> [Task to complete] Copy each entry below exactly as it appears.

* * * *

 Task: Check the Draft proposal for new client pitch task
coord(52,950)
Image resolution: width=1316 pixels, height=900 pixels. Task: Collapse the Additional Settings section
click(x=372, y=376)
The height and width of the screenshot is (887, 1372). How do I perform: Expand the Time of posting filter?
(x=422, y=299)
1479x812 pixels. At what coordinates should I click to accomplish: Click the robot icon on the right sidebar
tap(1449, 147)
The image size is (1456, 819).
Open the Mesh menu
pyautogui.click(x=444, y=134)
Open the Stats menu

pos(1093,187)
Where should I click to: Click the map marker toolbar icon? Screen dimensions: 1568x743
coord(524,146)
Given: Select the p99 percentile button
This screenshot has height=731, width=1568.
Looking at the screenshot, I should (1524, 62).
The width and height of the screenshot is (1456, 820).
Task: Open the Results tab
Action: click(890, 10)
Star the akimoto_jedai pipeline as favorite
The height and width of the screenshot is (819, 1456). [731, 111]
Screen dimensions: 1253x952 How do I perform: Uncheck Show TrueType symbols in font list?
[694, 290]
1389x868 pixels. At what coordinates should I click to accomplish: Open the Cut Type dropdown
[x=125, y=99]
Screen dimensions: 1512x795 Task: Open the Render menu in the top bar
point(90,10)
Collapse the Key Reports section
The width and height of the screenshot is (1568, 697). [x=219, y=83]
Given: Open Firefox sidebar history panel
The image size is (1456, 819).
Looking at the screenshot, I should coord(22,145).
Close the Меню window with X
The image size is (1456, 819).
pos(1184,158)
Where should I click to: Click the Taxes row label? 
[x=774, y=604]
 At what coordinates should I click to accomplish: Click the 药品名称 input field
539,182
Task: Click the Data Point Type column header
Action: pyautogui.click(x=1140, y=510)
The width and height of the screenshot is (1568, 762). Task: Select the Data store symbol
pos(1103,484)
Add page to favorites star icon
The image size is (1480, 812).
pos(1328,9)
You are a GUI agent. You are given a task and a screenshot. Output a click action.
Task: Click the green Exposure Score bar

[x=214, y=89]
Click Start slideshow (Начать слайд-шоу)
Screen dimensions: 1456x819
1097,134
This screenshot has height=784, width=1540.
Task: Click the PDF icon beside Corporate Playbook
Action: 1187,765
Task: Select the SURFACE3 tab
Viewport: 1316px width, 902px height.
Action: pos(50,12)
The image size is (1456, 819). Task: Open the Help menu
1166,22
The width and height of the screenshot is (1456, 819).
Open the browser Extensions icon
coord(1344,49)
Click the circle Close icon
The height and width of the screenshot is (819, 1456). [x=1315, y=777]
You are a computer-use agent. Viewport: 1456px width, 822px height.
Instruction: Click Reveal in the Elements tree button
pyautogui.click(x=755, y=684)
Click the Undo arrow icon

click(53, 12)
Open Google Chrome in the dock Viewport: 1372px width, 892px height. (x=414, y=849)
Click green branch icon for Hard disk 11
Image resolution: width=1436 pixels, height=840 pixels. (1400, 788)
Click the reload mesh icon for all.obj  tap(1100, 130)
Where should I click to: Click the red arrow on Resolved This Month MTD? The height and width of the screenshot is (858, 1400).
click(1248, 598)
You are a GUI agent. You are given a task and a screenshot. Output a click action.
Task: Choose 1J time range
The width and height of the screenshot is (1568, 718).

* * * *

> [Exercise output]
 Task: Check the Draft proposal for new client pitch task
coord(52,950)
Image resolution: width=1316 pixels, height=900 pixels. Task: Collapse the Additional Settings section
click(x=372, y=376)
The height and width of the screenshot is (887, 1372). How do I perform: Expand the Time of posting filter?
(x=422, y=299)
1479x812 pixels. At what coordinates should I click to accomplish: Click the robot icon on the right sidebar
tap(1449, 147)
The image size is (1456, 819).
Open the Mesh menu
pyautogui.click(x=444, y=134)
Open the Stats menu

pos(1093,187)
Where should I click to: Click the map marker toolbar icon? Screen dimensions: 1568x743
coord(524,146)
Given: Select the p99 percentile button
This screenshot has height=731, width=1568.
Looking at the screenshot, I should (1524, 62).
The width and height of the screenshot is (1456, 820).
Task: Open the Results tab
Action: click(890, 10)
Star the akimoto_jedai pipeline as favorite
The height and width of the screenshot is (819, 1456). [731, 111]
Screen dimensions: 1253x952 How do I perform: Uncheck Show TrueType symbols in font list?
[694, 290]
1389x868 pixels. At what coordinates should I click to accomplish: Open the Cut Type dropdown
[x=125, y=99]
Screen dimensions: 1512x795 Task: Open the Render menu in the top bar
point(90,10)
Collapse the Key Reports section
The width and height of the screenshot is (1568, 697). [x=219, y=83]
Given: Open Firefox sidebar history panel
The image size is (1456, 819).
Looking at the screenshot, I should coord(22,145).
Close the Меню window with X
The image size is (1456, 819).
pos(1184,158)
Where should I click to: Click the Taxes row label? 
[x=774, y=604]
 At what coordinates should I click to accomplish: Click the 药品名称 input field
539,182
Task: Click the Data Point Type column header
Action: pyautogui.click(x=1140, y=510)
The width and height of the screenshot is (1568, 762). Task: Select the Data store symbol
pos(1103,484)
Add page to favorites star icon
The image size is (1480, 812).
pos(1328,9)
You are a GUI agent. You are given a task and a screenshot. Output a click action.
Task: Click the green Exposure Score bar

[x=214, y=89]
Click Start slideshow (Начать слайд-шоу)
Screen dimensions: 1456x819
1097,134
This screenshot has height=784, width=1540.
Task: Click the PDF icon beside Corporate Playbook
Action: 1187,765
Task: Select the SURFACE3 tab
Viewport: 1316px width, 902px height.
Action: pos(50,12)
The image size is (1456, 819). Task: Open the Help menu
1166,22
The width and height of the screenshot is (1456, 819).
Open the browser Extensions icon
coord(1344,49)
Click the circle Close icon
The height and width of the screenshot is (819, 1456). [x=1315, y=777]
You are a computer-use agent. Viewport: 1456px width, 822px height.
Instruction: Click Reveal in the Elements tree button
pyautogui.click(x=755, y=684)
Click the Undo arrow icon

click(53, 12)
Open Google Chrome in the dock Viewport: 1372px width, 892px height. (x=414, y=849)
Click green branch icon for Hard disk 11
Image resolution: width=1436 pixels, height=840 pixels. (1400, 788)
Click the reload mesh icon for all.obj  tap(1100, 130)
Where should I click to: Click the red arrow on Resolved This Month MTD? The height and width of the screenshot is (858, 1400).
click(1248, 598)
You are a GUI agent. You are given a task and a screenshot. Output a click action.
Task: Choose 1J time range
The width and height of the screenshot is (1568, 718).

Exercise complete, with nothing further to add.